DSM Program Expenses DSM program expenses increased $17.2 million, or 13.8%, for 2018. The increase was due to increases in conservation programs to help customers reduce energy use. DSM expenses are generally recovered concurrently through riders and base rates. Timing of recovery may vary from when costs are incurred.
 
Taxes (Other than Income Taxes) Taxes (other than income taxes) increased $6.2 million, or 3.2%, for 2018 compared with 2017. The increase was primarily due to higher property taxes.
Depreciation and Amortization Depreciation and amortization increased $89.6 million, or 19.0%, for 2018 compared with 2017. The increase was primarily driven by capital investments and additional amortization of a prepaid pension asset related to TCJA settlements, which were offset by lower income taxes (approximately $75 million).
AFUDC, Equity and Debt — AFUDC increased by $37.4 million for 2018 compared with 2017. The increase was primarily due to the Rush Creek wind project and other capital investments.
Interest Charges Interest charges increased by $17.2 million, or 9.0%, for 2018 compared with 2017. The increase was primarily due to higher debt levels to fund capital investments, partially offset by refinancing at lower interest rates.

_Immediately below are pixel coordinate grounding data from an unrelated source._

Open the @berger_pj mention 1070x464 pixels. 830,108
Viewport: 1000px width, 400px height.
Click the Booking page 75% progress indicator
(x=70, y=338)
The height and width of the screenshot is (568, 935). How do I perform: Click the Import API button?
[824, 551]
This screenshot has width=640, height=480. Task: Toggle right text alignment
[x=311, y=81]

Income Taxes Income tax expense decreased $138.5 million for 2018. The decrease was primarily due to a lower federal tax rate due to the TCJA and lower pretax earnings, an increase in plant-related regulatory difference related to ARAM (net of deferrals), 2018 non-plant excess accumulated deferred income tax amortization, 2018 wind PTCs; partially offset by a one-time, non-cash, income tax expense related to the impacts of tax reform in 2017. The ETR was 17.1% for 2018 compared with 33.8% for 2017. The lower ETR in 2018 was largely due to the adjustments above.

Regulation
FERC and State Regulation The FERC has jurisdiction over rates for electric transmission service in interstate commerce and electricity sold at wholesale, hydro facility licensing, natural gas transportation, asset transactions and mergers, accounting practices and certain other activities of PSCo, including enforcement of NERC mandatory electric reliability standards. State and local agencies have jurisdiction over many of PSCo’s activities, including regulation of retail rates and environmental matters. 

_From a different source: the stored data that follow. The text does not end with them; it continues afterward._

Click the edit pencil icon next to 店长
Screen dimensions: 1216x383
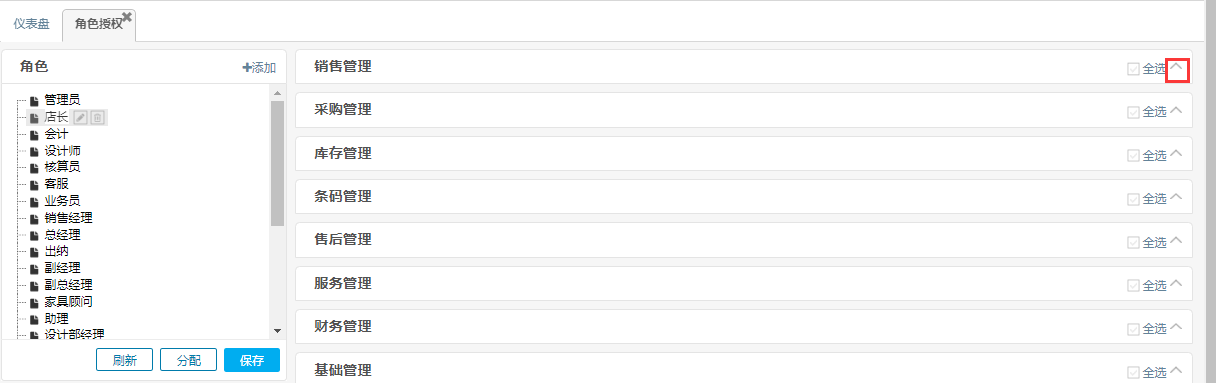81,117
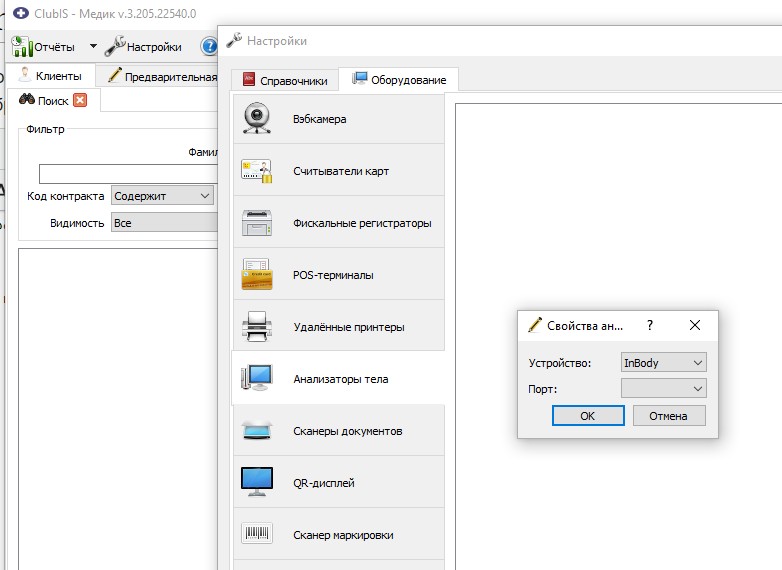Open the Удалённые принтеры printer icon
This screenshot has width=782, height=570.
tap(257, 326)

Xcel Energy, which includes PSCo, attempts to mitigate the risk of regulatory penalties through formal training on prohibited practices and a compliance function that reviews interaction with the markets under FERC and Commodity Futures Trading Commission jurisdictions. Public campaigns are conducted to raise awareness of the public safety issues of interacting with our electric systems. While programs to comply with regulatory requirements are in place, there is no guarantee the compliance programs or other measures will be sufficient to ensure against violations. Decisions by these regulators can significantly impact PSCo’s results of operations.

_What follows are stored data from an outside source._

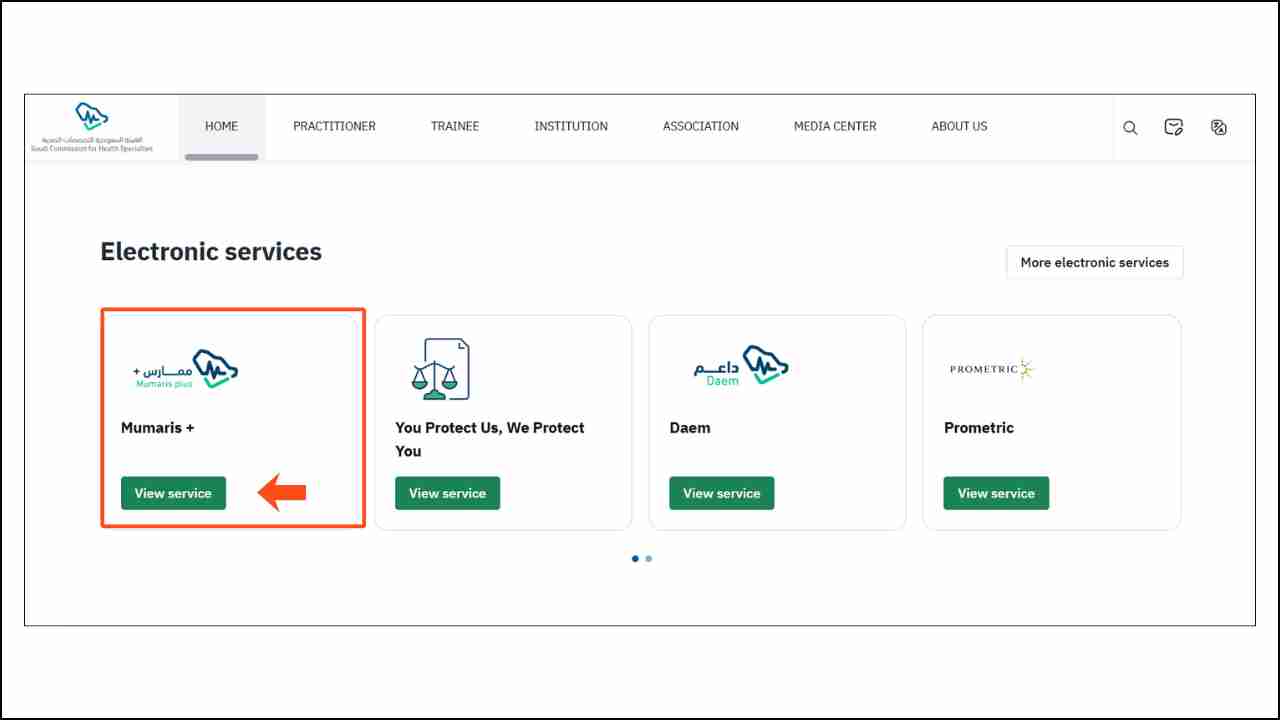Open the Institution navigation item
The height and width of the screenshot is (720, 1280).
click(570, 126)
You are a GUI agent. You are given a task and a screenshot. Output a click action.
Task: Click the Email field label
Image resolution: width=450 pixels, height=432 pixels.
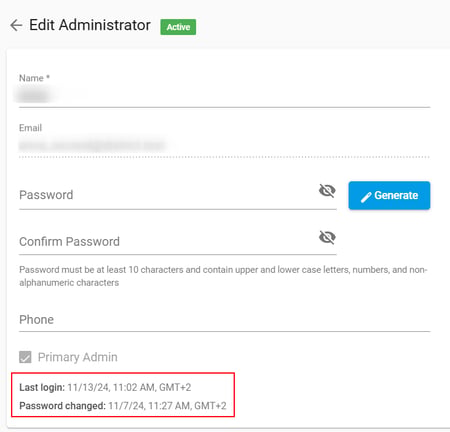tap(30, 128)
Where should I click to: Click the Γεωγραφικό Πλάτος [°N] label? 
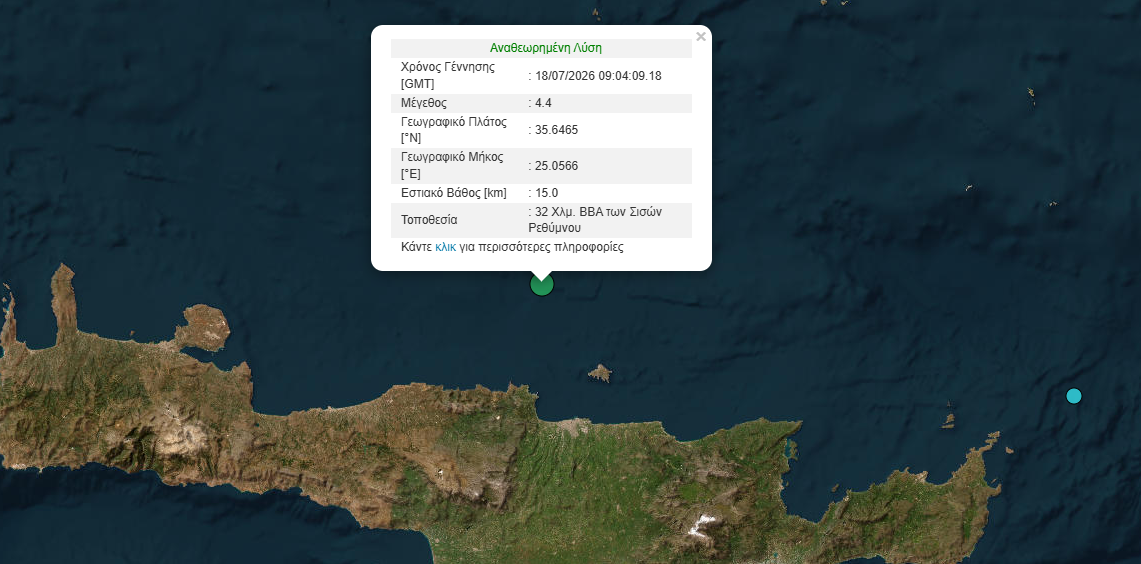453,130
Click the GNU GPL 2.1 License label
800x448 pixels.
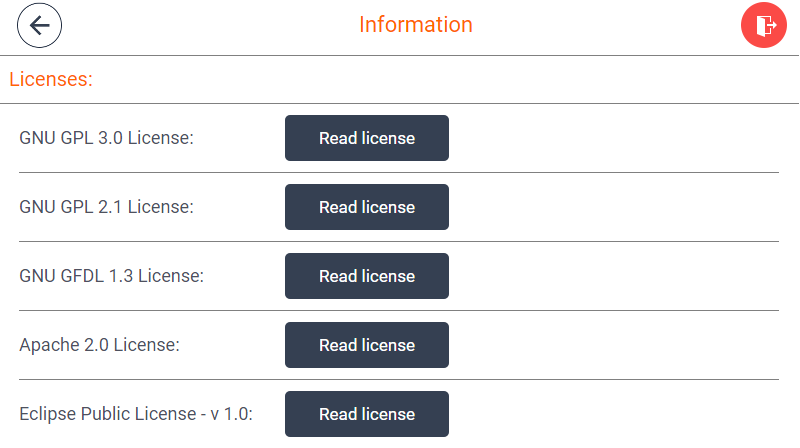107,207
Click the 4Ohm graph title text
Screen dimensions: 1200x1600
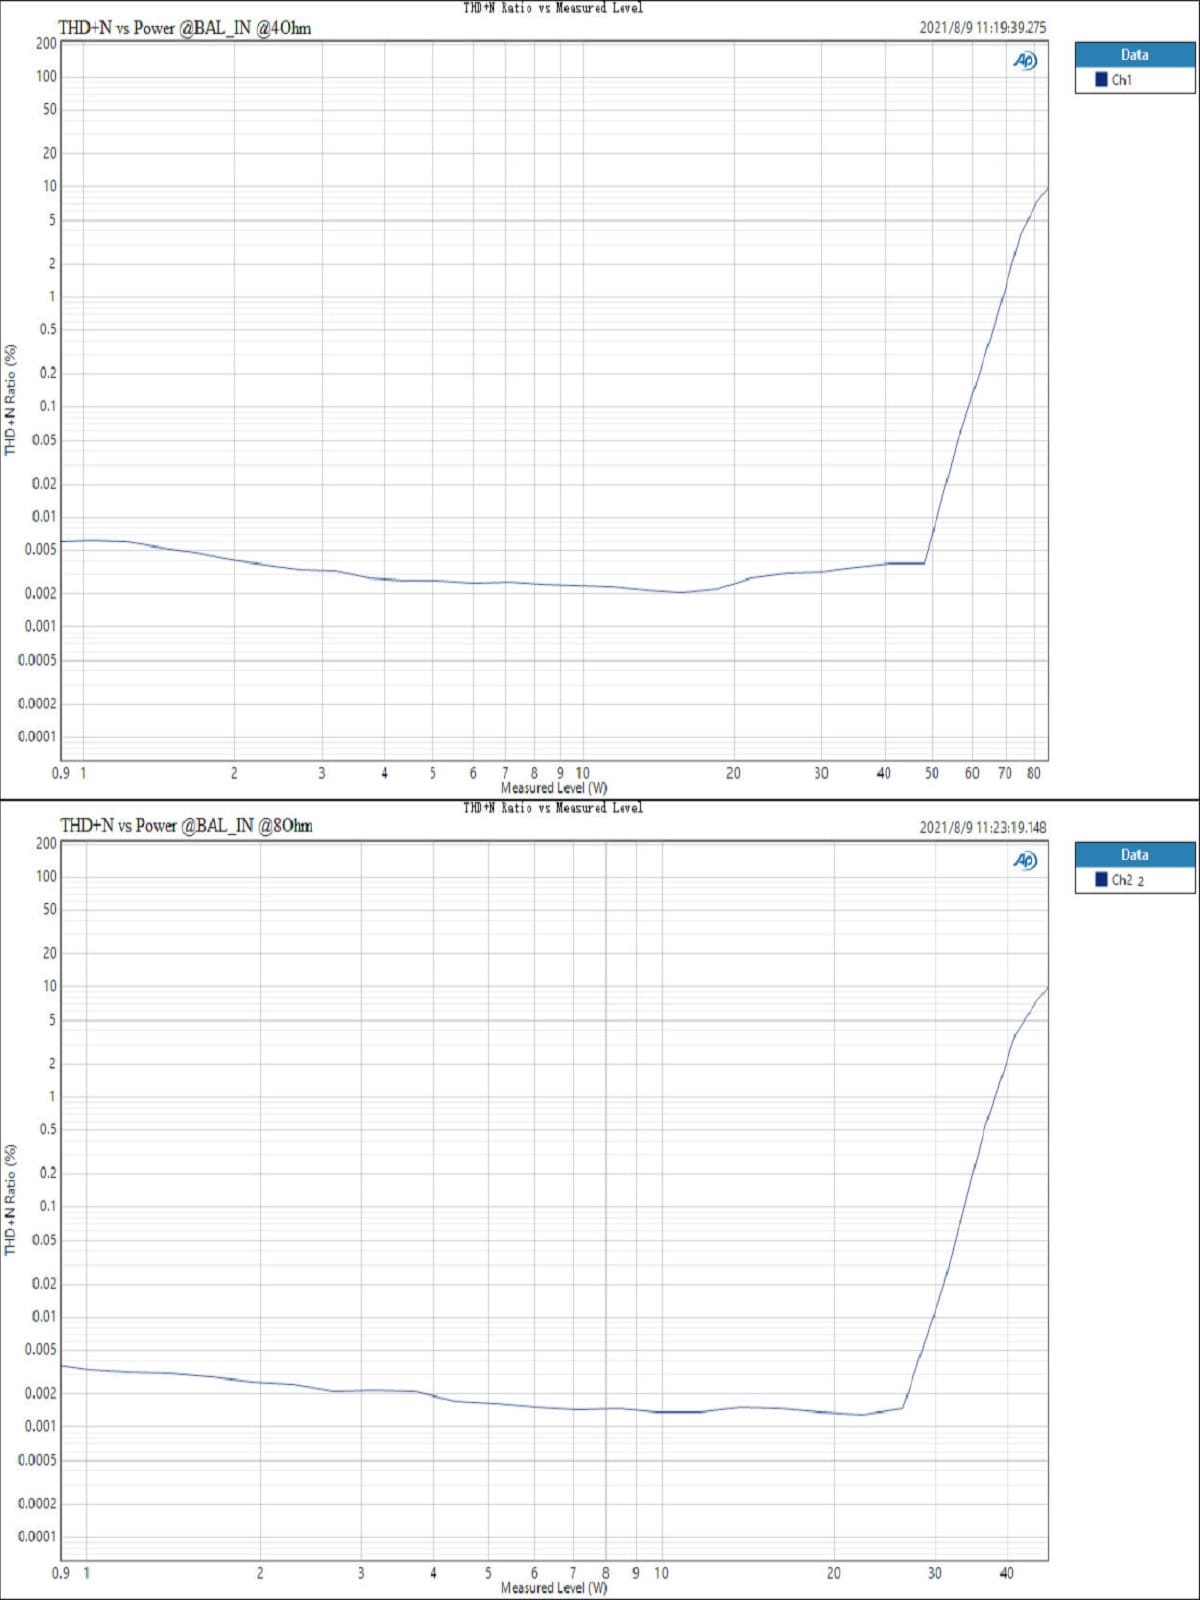point(185,28)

Tax Reform Regulatory Proceedings
 

In December 2017, the TCJA was signed into law, enacting significant changes to the Internal Revenue Code, including a reduction of the corporate income tax rate from 35% to 21% and a resulting reduction in deferred tax assets and liabilities. As a result of IRS requirements and past regulatory treatment of income taxes in the determination of regulated rates, the impacts of TCJA are primarily recognized as a regulatory liability. Treatment of these tax benefits, (e.g., degree to which benefits will be used to refund currently effective rates and/or used to mitigate other costs and potential future rate increases) is subject to regulatory approval. Concluded and ongoing regulatory TCJA proceedings:
Utility Service
 
Approval Date
 
Additional Information
Natural Gas
 
December 2018
 
In February 2018, the administrative law judge recommended approval of a TCJA settlement agreement, which included a $20 million reduction to PSCo’s provisional rates effective March 1, 2018. In September 2018, PSCo revised its 2018 TCJA benefit estimate to $24 million and requested an equity ratio of 56% to offset the negative impact of the TCJA on credit metrics. In December 2018, the CPUC approved an equity ratio of 54.6% and utilized the remainder of the TCJA benefit to reduce an existing prepaid pension asset. The CPUC also ordered 2018 excess non-plant ADIT benefits of $11.1 million be utilized to accelerate amortization of the prepaid pension asset.
Electric
 
June 2018
October 2018
 
In 2018, the CPUC approved a TCJA settlement agreement that included a customer refund of $42 million in 2018, with the remainder of the $59 million of TCJA benefits to be used to accelerate the amortization of an existing prepaid pension asset. For 2019, the expected customer refund is estimated to be $67 million, and amortization of the prepaid pension asset is estimated to be $34 million. Impacts of the TCJA for 2020 and future years are expected to be addressed in a future electric rate case.

17


Pending and Recently Concluded Regulatory Proceedings
Mechanism
 
Utility Service
 
Amount Requested
(in millions)
 
Filing
Date
 
Approval
 
Additional Information
PSCo (CPUC)
Multi-Year Rate Case
 
Natural Gas
 
$139
 
June
2017
 
Received
 
Proposed annual revenue request of $139 million over three years, $63 million for 2018. Requested an ROE of 10.0% and an equity ratio of 55.25%. In August 2018, CPUC approved an increase of $46 million (prior to TCJA impacts). The interim decision included application of a 2016 historic test year, a 13-month average rate base, an ROE of 9.35%, an equity ratio of 54.6% and provided no return on the prepaid pension asset. In December 2018, CPUC issued the final ruling which upheld the interim decision and finalized the TCJA impacts.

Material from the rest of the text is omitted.